The lines to repeat run from the one containing "Toggle the Beta Version switch" through the last line of the records below; repeat them exactly and give nothing more.

·····

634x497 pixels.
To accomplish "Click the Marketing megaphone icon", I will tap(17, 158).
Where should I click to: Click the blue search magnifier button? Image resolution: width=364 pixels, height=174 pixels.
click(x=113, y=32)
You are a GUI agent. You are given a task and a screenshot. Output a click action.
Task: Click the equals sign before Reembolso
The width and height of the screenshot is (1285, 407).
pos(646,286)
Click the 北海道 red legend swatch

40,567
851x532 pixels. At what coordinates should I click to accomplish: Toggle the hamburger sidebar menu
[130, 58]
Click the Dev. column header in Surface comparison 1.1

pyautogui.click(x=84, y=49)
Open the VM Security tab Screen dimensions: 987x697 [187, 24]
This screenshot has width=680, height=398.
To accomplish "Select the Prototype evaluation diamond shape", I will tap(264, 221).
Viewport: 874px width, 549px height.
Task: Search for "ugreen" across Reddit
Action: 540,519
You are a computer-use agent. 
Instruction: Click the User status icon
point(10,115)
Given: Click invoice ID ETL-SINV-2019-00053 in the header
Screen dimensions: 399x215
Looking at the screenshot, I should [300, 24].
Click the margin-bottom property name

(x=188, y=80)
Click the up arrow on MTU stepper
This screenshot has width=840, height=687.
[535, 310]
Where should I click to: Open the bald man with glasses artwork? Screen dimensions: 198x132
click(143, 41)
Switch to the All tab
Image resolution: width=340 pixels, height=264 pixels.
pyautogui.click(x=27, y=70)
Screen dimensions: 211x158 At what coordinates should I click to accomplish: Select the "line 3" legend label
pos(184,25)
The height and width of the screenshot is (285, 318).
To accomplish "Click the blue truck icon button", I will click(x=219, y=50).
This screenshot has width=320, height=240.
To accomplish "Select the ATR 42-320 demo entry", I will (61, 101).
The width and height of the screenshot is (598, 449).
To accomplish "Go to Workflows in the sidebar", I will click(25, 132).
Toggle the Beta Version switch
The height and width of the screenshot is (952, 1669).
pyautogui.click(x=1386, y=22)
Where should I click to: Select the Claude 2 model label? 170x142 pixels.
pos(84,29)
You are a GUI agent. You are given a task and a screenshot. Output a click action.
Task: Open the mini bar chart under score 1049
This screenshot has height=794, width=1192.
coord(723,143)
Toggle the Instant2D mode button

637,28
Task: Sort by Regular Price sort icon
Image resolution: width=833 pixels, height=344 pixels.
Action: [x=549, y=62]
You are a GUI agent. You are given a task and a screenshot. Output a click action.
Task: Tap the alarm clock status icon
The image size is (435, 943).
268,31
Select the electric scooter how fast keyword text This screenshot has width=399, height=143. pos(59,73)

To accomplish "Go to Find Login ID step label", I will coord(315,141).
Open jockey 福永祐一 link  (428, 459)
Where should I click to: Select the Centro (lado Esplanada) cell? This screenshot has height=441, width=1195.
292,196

·····

Response —
Toggle the Beta Version switch
The height and width of the screenshot is (952, 1669).
pyautogui.click(x=1386, y=22)
Where should I click to: Select the Claude 2 model label? 170x142 pixels.
pos(84,29)
You are a GUI agent. You are given a task and a screenshot. Output a click action.
Task: Open the mini bar chart under score 1049
This screenshot has height=794, width=1192.
coord(723,143)
Toggle the Instant2D mode button

637,28
Task: Sort by Regular Price sort icon
Image resolution: width=833 pixels, height=344 pixels.
Action: [x=549, y=62]
You are a GUI agent. You are given a task and a screenshot. Output a click action.
Task: Tap the alarm clock status icon
The image size is (435, 943).
268,31
Select the electric scooter how fast keyword text This screenshot has width=399, height=143. pos(59,73)

To accomplish "Go to Find Login ID step label", I will coord(315,141).
Open jockey 福永祐一 link  (428, 459)
Where should I click to: Select the Centro (lado Esplanada) cell? This screenshot has height=441, width=1195.
292,196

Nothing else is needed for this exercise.